FAQ about exercises for SI joint hypermobility

What exercises are safe for SI joint hypermobility? The safest movements are small, slow, and well supported, done lying down where the pelvis has the floor beneath it. Gentle pelvic tilts and easy weight shifts within a comfortable middle range let you build a steadier sense of the joint without pushing it around. Anything that stretches hard, twists to the limit, or loads the pelvis quickly is best avoided.

Should I stretch a hypermobile SI joint? Generally not toward end range. A hypermobile sacroiliac joint already moves more than average, so deep stretching can leave it feeling looser and less steady.
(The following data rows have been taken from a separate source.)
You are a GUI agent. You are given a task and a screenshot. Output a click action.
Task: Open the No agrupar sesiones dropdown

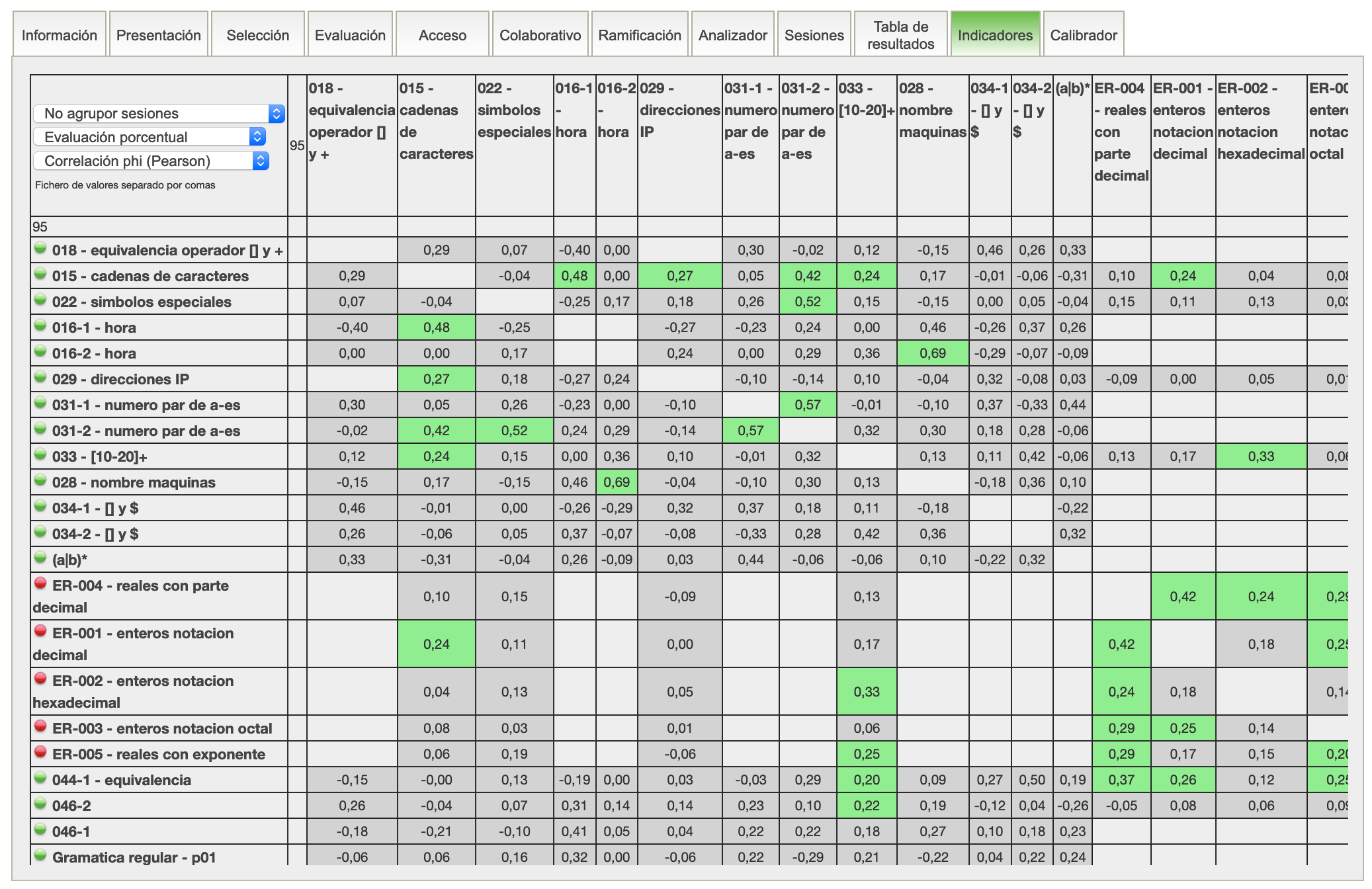tap(159, 113)
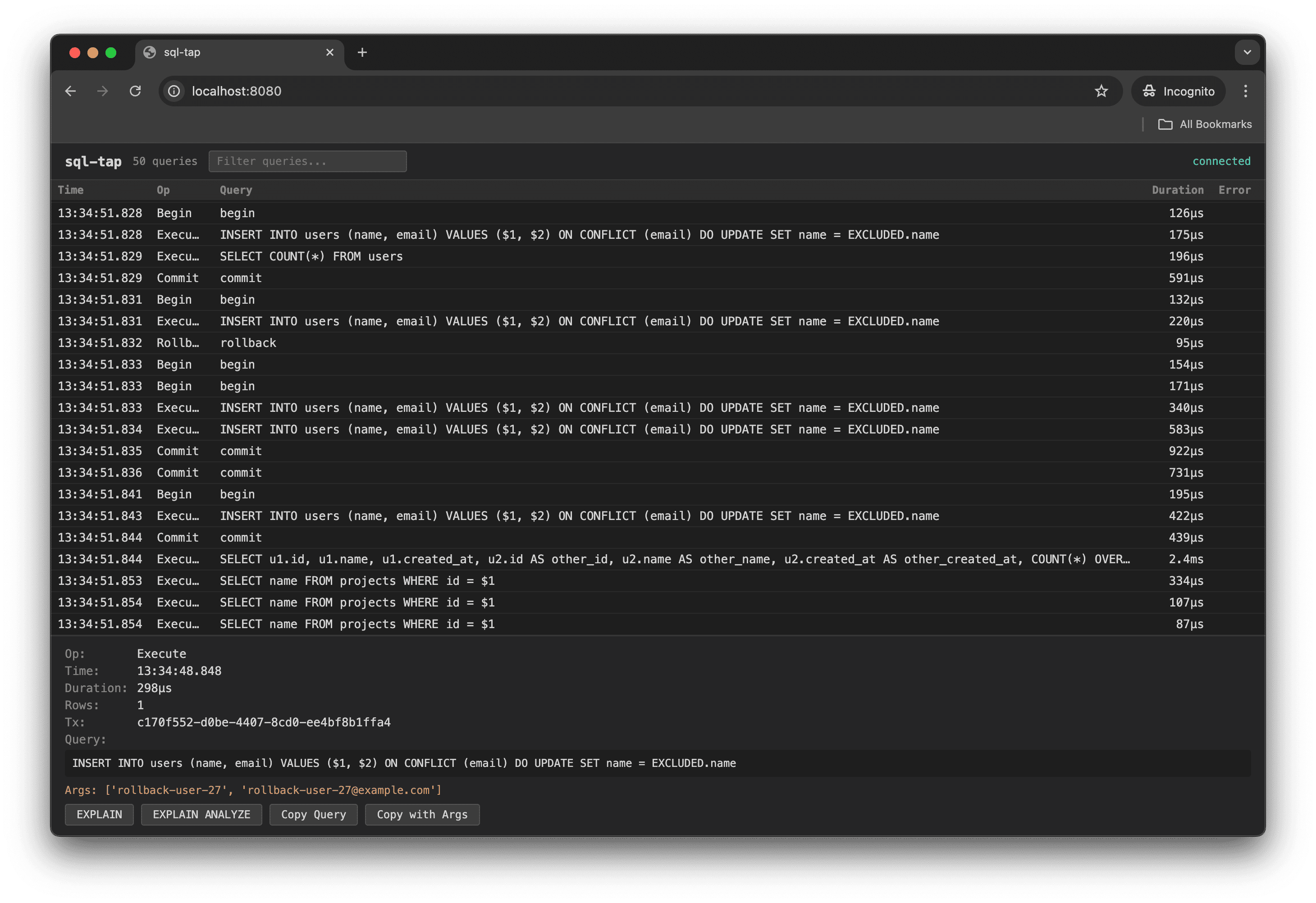Click the bookmark star icon

(x=1101, y=91)
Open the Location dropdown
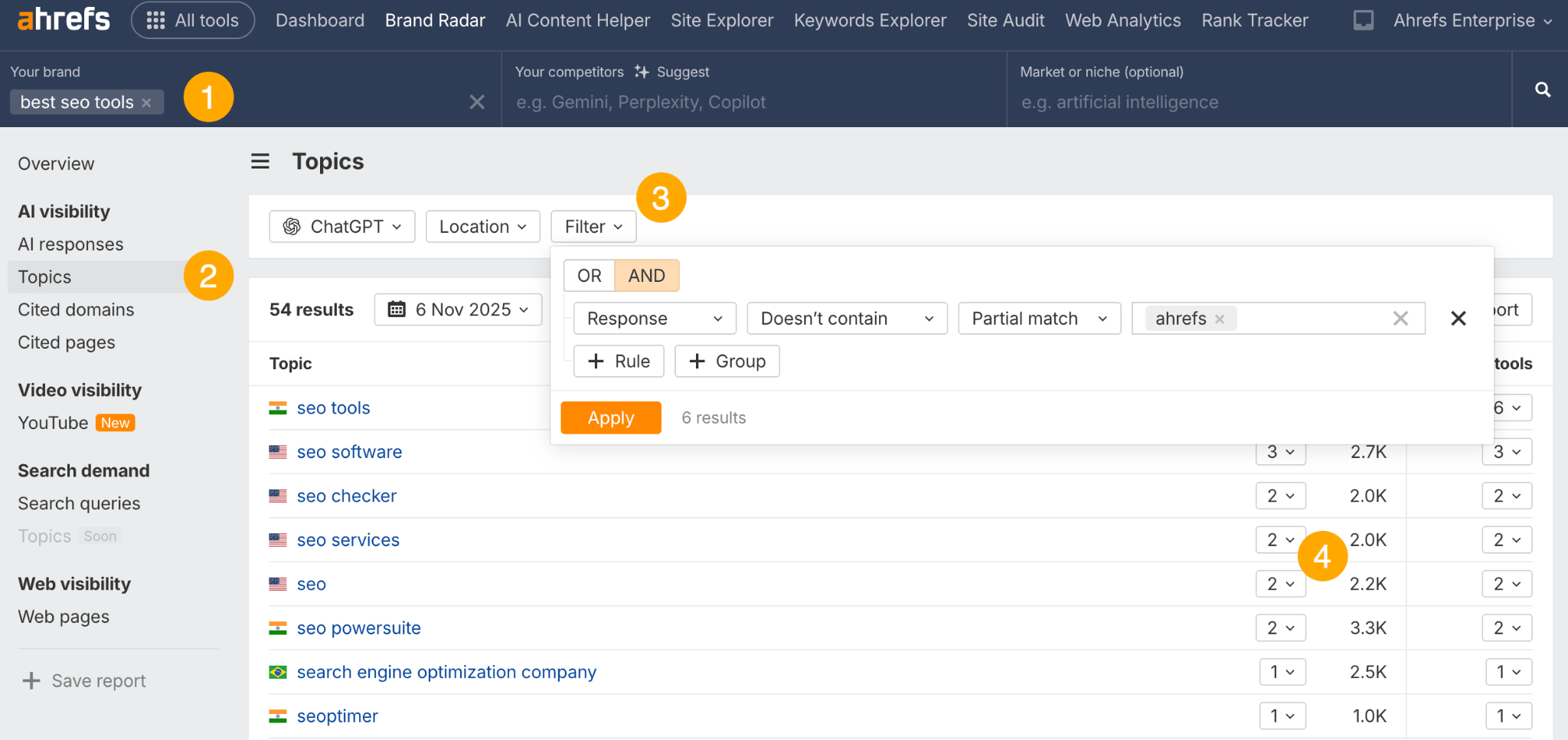Image resolution: width=1568 pixels, height=740 pixels. click(x=482, y=226)

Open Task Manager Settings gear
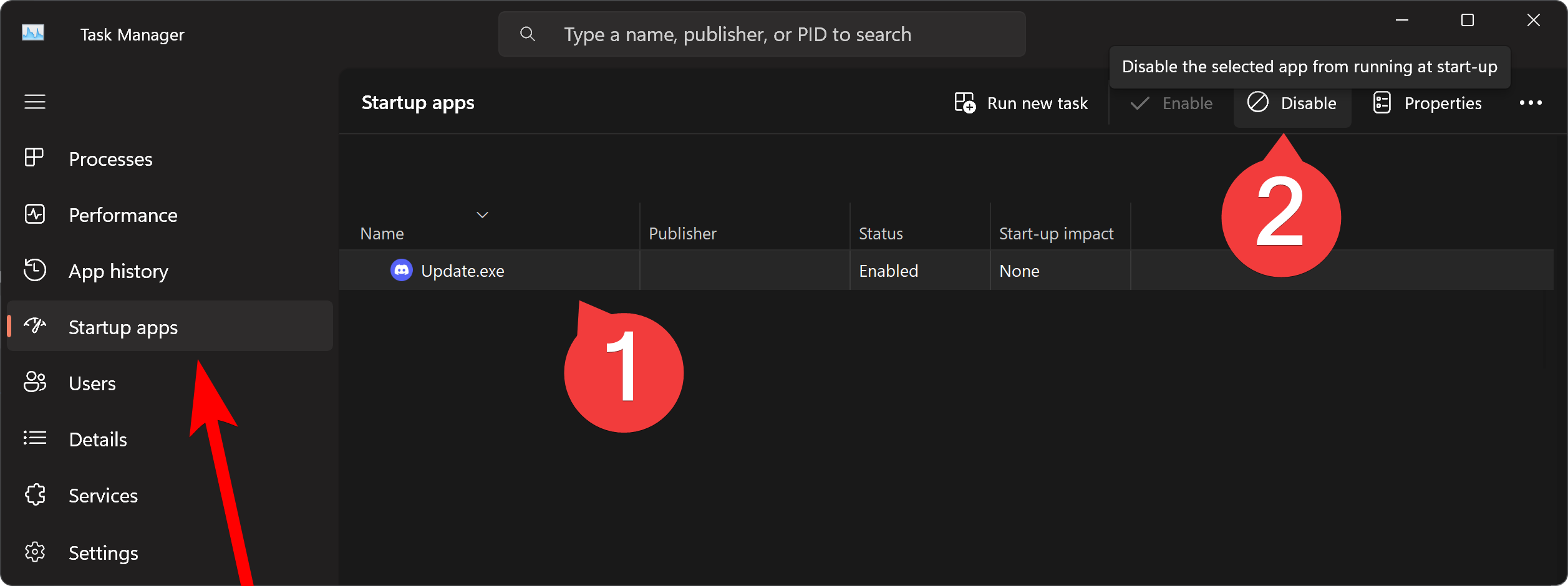click(x=35, y=551)
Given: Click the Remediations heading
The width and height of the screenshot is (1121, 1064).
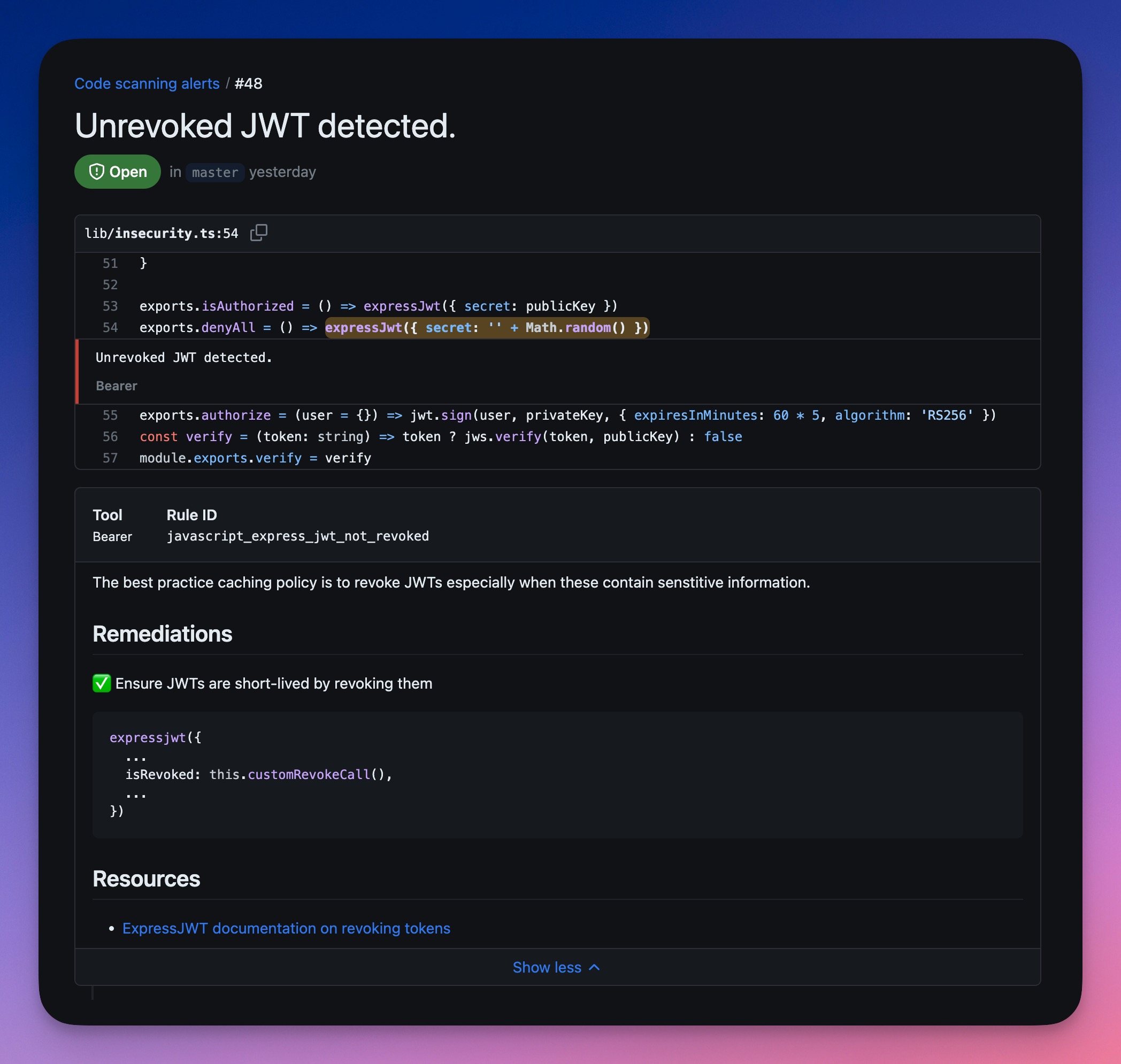Looking at the screenshot, I should (x=162, y=634).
The more useful goal is control and support within an easy range, which comes from slow, attentive movement rather than pulling into a stretch.

Why does my SI joint feel unstable? When the ligaments around the sacroiliac joint are naturally lax, the joint can shift a little more than it should, and the surrounding muscles often work overtime to hold it steady. That extra effort can feel like aching, catching, or a sense that the pelvis is not quite trustworthy. Building a clearer sense of the joint tends to help it feel more settled.

How often should I do these SI joint movements? Short and frequent beats long and occasional, so aim for a handful of unhurried minutes on most days instead of one big session. Repeating the gentle movement regularly gives the pelvis calm, consistent information, which is where steadier control comes from. Regularity helps far more than effort here.

How is Feldenkrais different from usual SI joint exercises? Many routines aim to strengthen or stretch the area with effort. Feldenkrais instead uses slow, attentive movement to sharpen your sense of where the pelvis is and how it moves, so steadier control grows from awareness rather than force. For a loose joint that already overworks, that gentler emphasis often feels kinder and more sustainable.

When should I see a professional about my SI joint? Check in with a doctor or physiotherapist if you have frequent slips or a sense of the joint giving way, significant or spreading pain, or a suspected connective tissue condition such as Ehlers-Danlos syndrome. Gentle movement is there for everyday comfort, and it is no substitute for a proper assessment when something feels off.